194 Cass. civ. 1ère, 20 février 2008, pourvoi n° 07-12581.

195 Art. 14 du Code civil : « L’étranger, même non résidant en France, pourra être cité devant les tribunaux français, pour l’exécution des obligations par lui contractées en France avec un français ; il pourra être traduit devant les tribunaux de France, pour les obligations par lui contractées en pays étranger envers des français. »

Art. 15 du Code civil : « Un Français pourra être traduit devant un tribunal de France, pour des obligations par lui contractées en pays étranger, même avec un étranger. »

196 CA Rouen, 1 juin 2004, Juris-Data n° 2004-263373.

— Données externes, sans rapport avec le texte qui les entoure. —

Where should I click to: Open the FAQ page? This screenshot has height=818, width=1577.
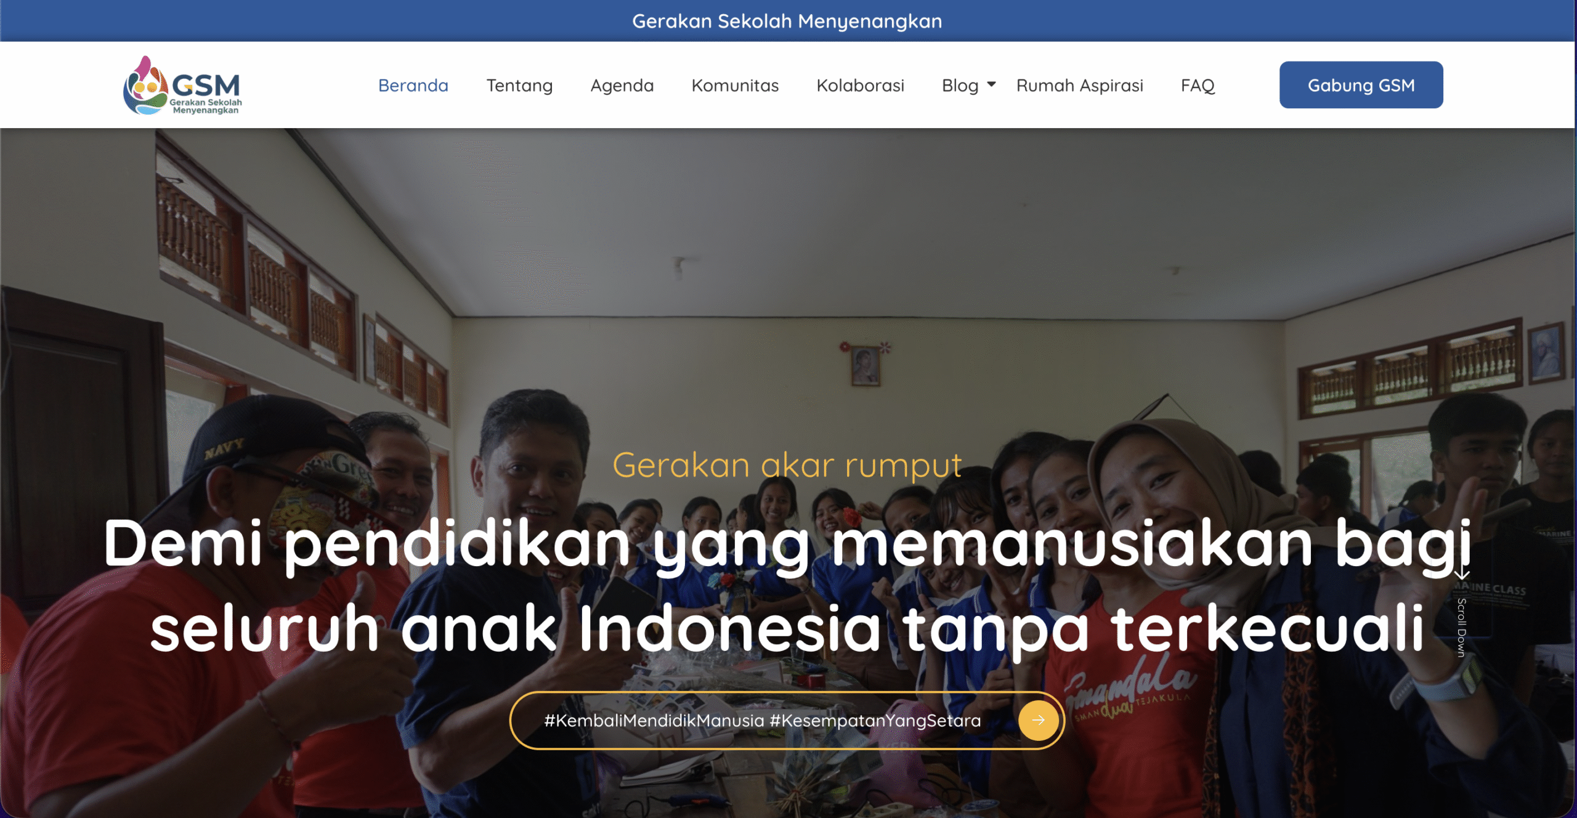tap(1198, 86)
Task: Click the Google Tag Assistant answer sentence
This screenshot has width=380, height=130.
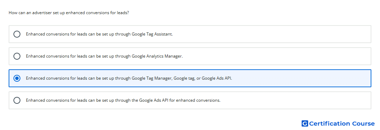Action: [x=99, y=34]
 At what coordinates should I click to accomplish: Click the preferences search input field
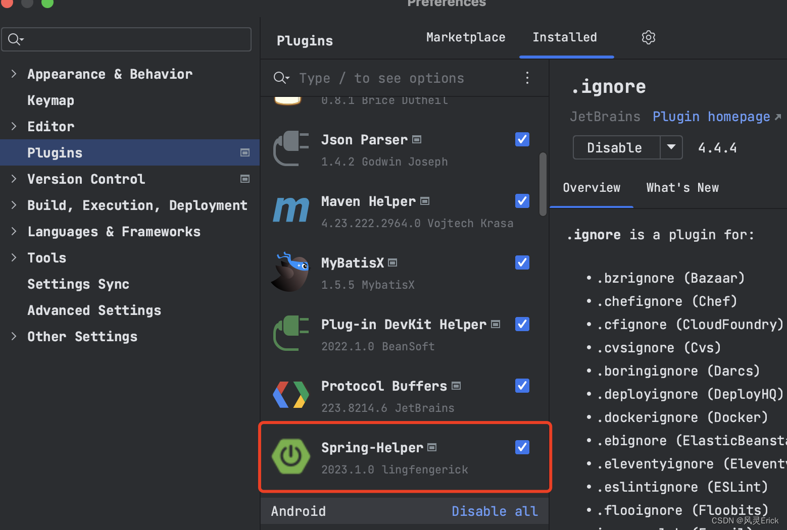coord(126,39)
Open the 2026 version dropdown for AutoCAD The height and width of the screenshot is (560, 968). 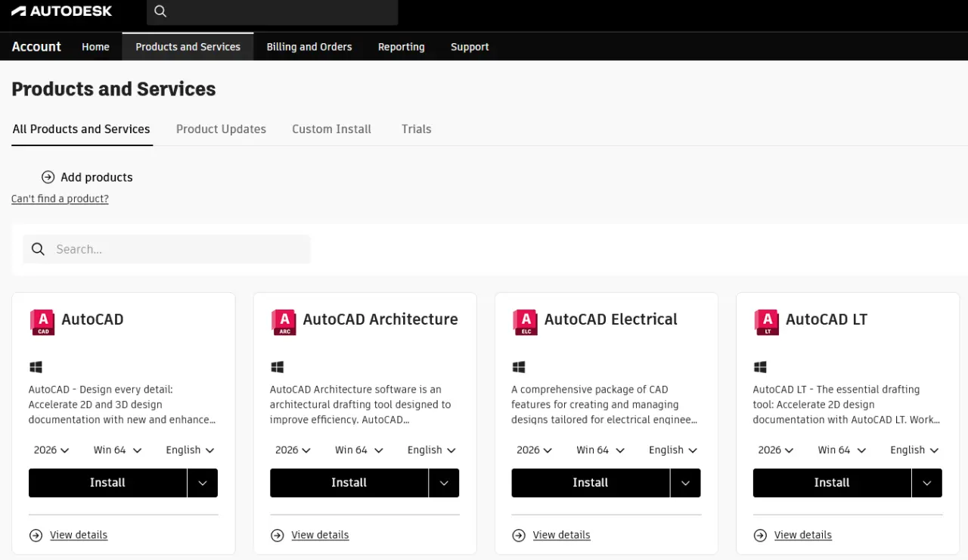pos(51,450)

197 Si les deux juges se déclarent compétents, on aboutira à une situation de litispendance, sur le règlement d’une telle situation, v. E. GALLANT, Responsabilité parentale et protection des enfants en droit international privé, Defrénois, 2004, n° 269 et s.

La Cour d’appel de Paris a, quant à elle, exclu la compétence du juge français dans un arrêt du 14 mars 2002198. Elle a retenu que le système de compétence prévu par les articles 1,3 et 4 de la Convention de la Haye du 5 octobre 1961 exclut l’application des articles 14 et 15 du Code civil. En l’espèce, le père d’un enfant de nationalité française résidant en Suisse auprès de sa mère a saisi la juridiction française sur le fondement de la nationalité française de l’enfant. La Cour d’appel a retenu que l’installation en Suisse de la mère n’étant pas frauduleuse, celle-ci ayant obtenu un contrat de travail avantageux en Suisse, que le système suisse de protection était comparable à celui de la loi française et que la juridiction suisse était la mieux placée par sa proximité pour apprécier l’intérêt de l’enfant. Il en résulte que la juridiction française était incompétente pour organiser le droit de visite du père.

3.2.3. Le droit international privé national

Les informations relatives au droit international privé national sont présentées dans l’Annexe.

198 CA Paris, 14 mars 2002, Juris-Data n° 2002-213156.